The answer must consist of every line below containing "computer".

[Collected data entries]
= Beginning of Section =

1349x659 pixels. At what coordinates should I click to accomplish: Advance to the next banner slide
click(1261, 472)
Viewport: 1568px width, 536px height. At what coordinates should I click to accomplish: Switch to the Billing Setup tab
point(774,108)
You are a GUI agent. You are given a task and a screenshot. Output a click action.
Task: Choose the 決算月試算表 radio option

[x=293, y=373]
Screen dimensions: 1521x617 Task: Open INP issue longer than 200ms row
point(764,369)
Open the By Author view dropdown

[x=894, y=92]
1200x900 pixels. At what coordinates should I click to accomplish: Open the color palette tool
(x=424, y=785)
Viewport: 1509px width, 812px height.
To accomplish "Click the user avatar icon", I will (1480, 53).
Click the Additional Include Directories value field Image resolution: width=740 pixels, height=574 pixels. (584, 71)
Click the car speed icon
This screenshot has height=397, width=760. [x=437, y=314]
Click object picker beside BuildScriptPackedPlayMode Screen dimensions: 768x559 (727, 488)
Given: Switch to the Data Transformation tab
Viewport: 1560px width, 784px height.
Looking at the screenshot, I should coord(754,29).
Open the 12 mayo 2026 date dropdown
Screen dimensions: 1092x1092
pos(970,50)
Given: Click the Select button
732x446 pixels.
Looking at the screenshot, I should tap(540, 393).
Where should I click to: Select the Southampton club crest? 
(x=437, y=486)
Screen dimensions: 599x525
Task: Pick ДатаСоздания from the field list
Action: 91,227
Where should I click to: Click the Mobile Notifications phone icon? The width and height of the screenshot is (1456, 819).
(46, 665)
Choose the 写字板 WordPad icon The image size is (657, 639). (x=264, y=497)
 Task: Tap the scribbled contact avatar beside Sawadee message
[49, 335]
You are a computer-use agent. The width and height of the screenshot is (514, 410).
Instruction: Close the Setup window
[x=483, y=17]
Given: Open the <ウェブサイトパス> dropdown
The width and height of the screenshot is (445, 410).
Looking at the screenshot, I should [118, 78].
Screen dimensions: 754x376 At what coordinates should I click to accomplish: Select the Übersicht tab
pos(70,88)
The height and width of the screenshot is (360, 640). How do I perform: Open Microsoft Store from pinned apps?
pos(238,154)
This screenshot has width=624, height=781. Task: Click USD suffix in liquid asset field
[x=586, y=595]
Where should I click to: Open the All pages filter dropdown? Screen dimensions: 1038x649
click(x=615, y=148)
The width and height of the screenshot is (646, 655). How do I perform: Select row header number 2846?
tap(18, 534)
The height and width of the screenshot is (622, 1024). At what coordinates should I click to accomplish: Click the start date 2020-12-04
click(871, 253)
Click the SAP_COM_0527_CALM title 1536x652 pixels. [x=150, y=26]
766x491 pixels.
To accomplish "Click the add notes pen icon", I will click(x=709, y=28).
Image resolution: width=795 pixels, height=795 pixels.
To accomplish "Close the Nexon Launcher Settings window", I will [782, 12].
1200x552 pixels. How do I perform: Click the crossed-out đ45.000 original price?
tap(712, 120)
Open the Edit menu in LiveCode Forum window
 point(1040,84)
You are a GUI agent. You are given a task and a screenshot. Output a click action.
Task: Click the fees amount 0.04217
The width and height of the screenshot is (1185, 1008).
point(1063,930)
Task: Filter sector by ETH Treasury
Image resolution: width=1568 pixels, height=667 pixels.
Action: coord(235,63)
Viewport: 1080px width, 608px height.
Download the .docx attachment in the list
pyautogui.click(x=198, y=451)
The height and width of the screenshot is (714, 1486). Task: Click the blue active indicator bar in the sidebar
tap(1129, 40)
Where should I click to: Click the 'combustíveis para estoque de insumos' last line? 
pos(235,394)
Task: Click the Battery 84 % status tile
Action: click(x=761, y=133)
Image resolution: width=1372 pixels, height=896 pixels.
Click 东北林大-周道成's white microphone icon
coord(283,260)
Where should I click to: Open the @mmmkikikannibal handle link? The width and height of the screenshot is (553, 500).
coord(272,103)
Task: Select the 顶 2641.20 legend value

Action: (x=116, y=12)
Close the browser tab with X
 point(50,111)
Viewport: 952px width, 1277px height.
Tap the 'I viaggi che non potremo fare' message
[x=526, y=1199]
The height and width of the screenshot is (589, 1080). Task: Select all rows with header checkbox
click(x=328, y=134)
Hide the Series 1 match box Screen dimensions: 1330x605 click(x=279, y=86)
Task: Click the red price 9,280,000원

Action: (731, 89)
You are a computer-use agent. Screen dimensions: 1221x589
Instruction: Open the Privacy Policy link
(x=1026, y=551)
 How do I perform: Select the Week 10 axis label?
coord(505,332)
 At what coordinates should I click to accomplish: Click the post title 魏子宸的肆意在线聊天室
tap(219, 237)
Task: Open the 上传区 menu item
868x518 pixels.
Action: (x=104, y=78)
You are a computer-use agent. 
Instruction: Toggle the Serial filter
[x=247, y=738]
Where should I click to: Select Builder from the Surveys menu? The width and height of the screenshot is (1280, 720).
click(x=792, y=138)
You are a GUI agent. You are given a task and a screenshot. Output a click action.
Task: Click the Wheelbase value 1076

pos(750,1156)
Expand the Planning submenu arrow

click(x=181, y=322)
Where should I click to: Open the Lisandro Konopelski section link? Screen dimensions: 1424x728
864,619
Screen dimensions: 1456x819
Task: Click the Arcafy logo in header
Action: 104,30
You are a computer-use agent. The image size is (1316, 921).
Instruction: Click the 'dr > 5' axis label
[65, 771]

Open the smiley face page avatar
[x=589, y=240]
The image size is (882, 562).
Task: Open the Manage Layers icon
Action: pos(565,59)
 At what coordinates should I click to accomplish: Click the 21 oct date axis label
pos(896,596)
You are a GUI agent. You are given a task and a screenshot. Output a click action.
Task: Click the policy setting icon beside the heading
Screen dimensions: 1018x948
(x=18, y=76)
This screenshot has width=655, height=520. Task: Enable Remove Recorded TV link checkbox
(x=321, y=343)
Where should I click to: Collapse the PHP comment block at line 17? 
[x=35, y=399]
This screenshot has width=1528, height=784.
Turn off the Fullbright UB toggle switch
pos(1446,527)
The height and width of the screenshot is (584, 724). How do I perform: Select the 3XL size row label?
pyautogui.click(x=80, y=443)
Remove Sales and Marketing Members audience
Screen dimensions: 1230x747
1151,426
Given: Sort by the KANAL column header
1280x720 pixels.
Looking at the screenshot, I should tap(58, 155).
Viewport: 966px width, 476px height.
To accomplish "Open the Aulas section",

= End of Section =

### EXERCISE SOLUTION
You are a computer-use agent. The width and height of the screenshot is (514, 410).
You are a computer-use agent. Screen dimensions: 1221x589
You are a computer-use agent. 
You are a computer-use agent. The image size is (1316, 921).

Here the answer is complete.